Центр симметрии в первом томе «Мертвых душ» — образ Ноздрева. Столь исключительное положение этого персонажа объясняется его особой сюжетной ролью. Ноздрев — единственный персонаж поэмы, которого Чичикову так и не удалось убедить продать или подарить «души», и к тому же именно Ноздрев уничтожил репутацию Чичикова в губернском городе. Итак, в основе всей конструкции оказался образ неудачи, подстерегавшей Чичикова уже тогда, когда он и не думал подозревать о ней.
«По краям» конструкции — образы Манилова и Плюшкина: это персонажи, с которыми Чичикову оказалось легче всего договориться.
Ближе к «центру» — образы Коробочки и Собакевича: это персонажи, договариваться с которыми Чичикову было сложнее всего.
***
Итак, своеобразие композиции первого тома «Мертвых душ» обусловлено парадоксальным «совмещением» приемов антитезы, нисходящей градации и симметрии.

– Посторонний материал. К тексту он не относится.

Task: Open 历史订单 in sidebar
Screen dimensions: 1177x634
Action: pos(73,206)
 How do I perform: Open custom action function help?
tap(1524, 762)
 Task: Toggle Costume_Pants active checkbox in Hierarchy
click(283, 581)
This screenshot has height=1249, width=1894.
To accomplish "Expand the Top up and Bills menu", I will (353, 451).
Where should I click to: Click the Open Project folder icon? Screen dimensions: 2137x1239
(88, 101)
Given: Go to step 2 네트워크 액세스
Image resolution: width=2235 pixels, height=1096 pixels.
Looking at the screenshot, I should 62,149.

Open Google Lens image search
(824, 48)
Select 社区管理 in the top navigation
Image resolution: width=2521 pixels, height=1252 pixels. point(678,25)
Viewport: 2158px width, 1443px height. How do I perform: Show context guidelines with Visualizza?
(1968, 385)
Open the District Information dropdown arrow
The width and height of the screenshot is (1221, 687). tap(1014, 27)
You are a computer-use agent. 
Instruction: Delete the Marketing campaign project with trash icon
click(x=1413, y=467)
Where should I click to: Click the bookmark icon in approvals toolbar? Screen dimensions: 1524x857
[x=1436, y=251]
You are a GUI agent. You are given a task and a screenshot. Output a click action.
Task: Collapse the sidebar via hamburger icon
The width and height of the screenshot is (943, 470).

В результате персонажи, составившие «галерею помещиков», оказались противопоставлены друг другу и одновременно сопоставлены друг с другом чуть ли не всеми возможными способами, и эта динамическая, постепенно формирующаяся в сознании читателя и постоянно уточняющаяся по мере его раздумий над прочитанным, система создает иллюзию сложности постоения, адекватную самой действительности и формирует обширное смысловое поле, в пределах которого противопоставление столь несхожих, вроде бы, персонажей «дополняется» их неожиданно вскрывающейся общностью, а впечатление общности тут же корректируется бросающимися в глаза несходствами.
Так возникает парадоксальная ситуация постоянного взаимодействия приемов композиции, принципиально разных и, в сущности, исключающих друг друга. В самом деле, каждый из них, с одной стороны, очевиден и необходим, а с другой — избыточен уже потому, что с ним сосуществуют другие. Поэтому композиция первого тома гоголевской поэмы может и даже должна рассматриваться в ряду тех вариантов «фигуры фикции», которые описал Андрей Белый16.
Но «фигура фикции» у Гоголя оказывалась выражением парадоксальной системы культурных подтекстов, которая может быть описана и как попытка сочетания реликтов украинской мистики XVIII в. с литературной парадигмой немецкого романтизма, и как не вполне тривиальное взаимодействие масонской символики и православного мироощущения, и как опыт синтеза авантюрного романа и эпической поэмы. Поэтому в конечном счете «фикция» обрачивалась почти невероятной смысловой насыщенностью, чреватой драматическими столкновениями смыслов, которые, соединяясь друг с другом, «помнили» о своей самостоятельности. «Галерея помещиков» — лишь один из множества гоголевских парадоксов такого рода.
Примечания
2. Переписка Н. В. Гоголя: В 2 т. М., 1988. Т. 1. С. 68.
6. Белый А. Мастерство Гоголя. М., 1996. С. 117.
7. Манн Ю. В. Поэтика Гоголя. М., 1988. С. 302.
12. Смирнова Е. А. Поэма Гоголя «Мертвые души». М., 1987. С. 11-12.